Wynn Resorts, Limited (NASDAQ:WYNN) shares are off by around 5% this morning after the company issued its preliminary first quarter results yesterday. According to the company’s press release, it expects to reach net revenue of $603 million-to-$613 million and adjusted property EBITDA of $187 million-to-$195 million for its Macau segment. Those numbers would be down from first quarter 2015 revenue of $705.4 million and adjusted property EBITDA of $212.3 million. When combined with its Las Vegas operations, Wynn Resorts expects to report overall revenue of $987 million-to-$1.00 billion and adjusted EBITDA of $292 million-to-$308 million for the first quarter of 2016. Analysts were expecting $998.33 million in revenue and given the drop in the stock, the market was expecting more adjusted EBITDA. The number of elite shareholders of Wynn Resorts, Limited (NASDAQ:WYNN) in our database dropped to 30 from 34 quarter-over-quarter during the December quarter. Those 30 elite funds held 19.8% of the company’s float at the end of 2015. Mason Hawkins‘ Southeastern Asset Management owned 12.58 million Wynn shares at the end of December.

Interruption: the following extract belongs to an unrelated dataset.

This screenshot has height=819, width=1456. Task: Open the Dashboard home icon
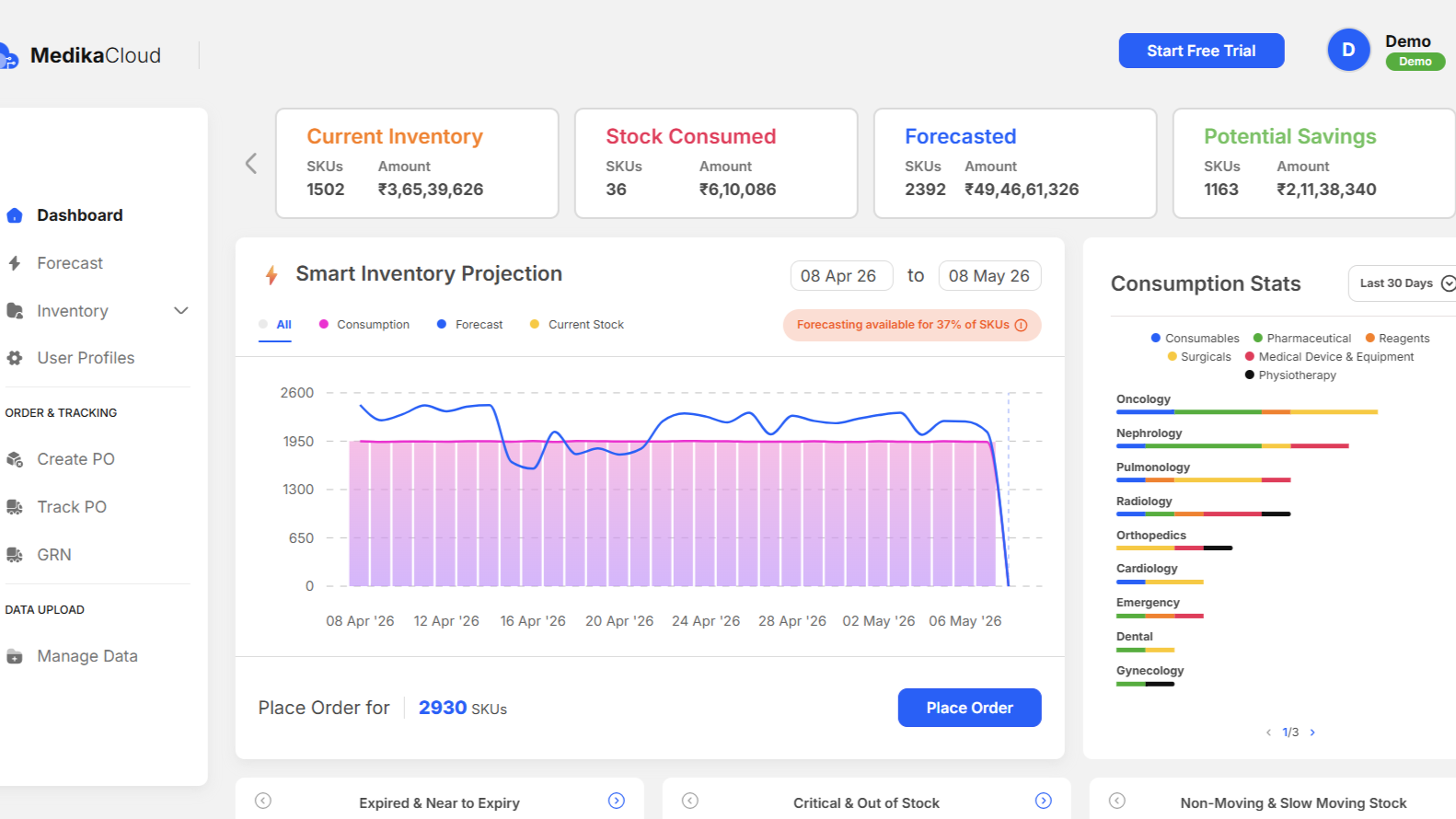[14, 215]
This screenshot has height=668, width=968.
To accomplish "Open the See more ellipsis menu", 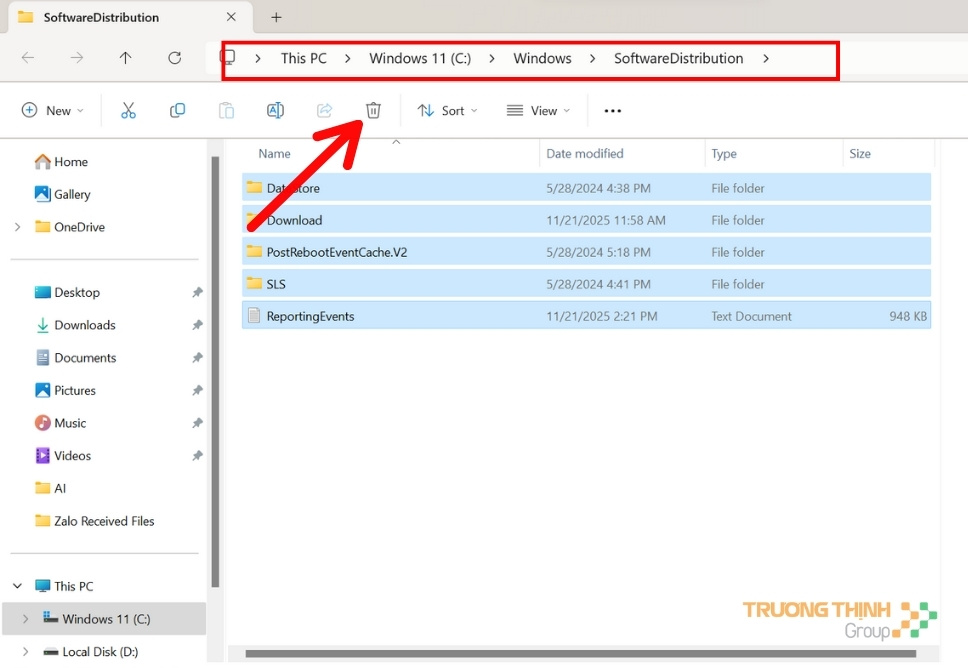I will (612, 110).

It’s been a good day for Constellation Brands, Inc. (NYSE:STZ) shareholders, as shares have risen by over 4.50% following the company reporting its fourth quarter of fiscal year 2016 financial results this morning. For the fiscal quarter, the company earned $1.19 per share on revenue of $1.54 billion. Its profit jumped by 12% year-over-year, while revenue rose by 14%. For the full 2016 fiscal year, Constellation Brands earned $5.18 per share. Management expects even better things for fiscal year 2017, providing an EPS estimate of $6.00-to-$6.30 for the fiscal year. Stephen Mandel‘s Lone Pine Capital was one of the 67 elite funds that owned shares of Constellation Brands, Inc. (NYSE:STZ) at the end of 2015.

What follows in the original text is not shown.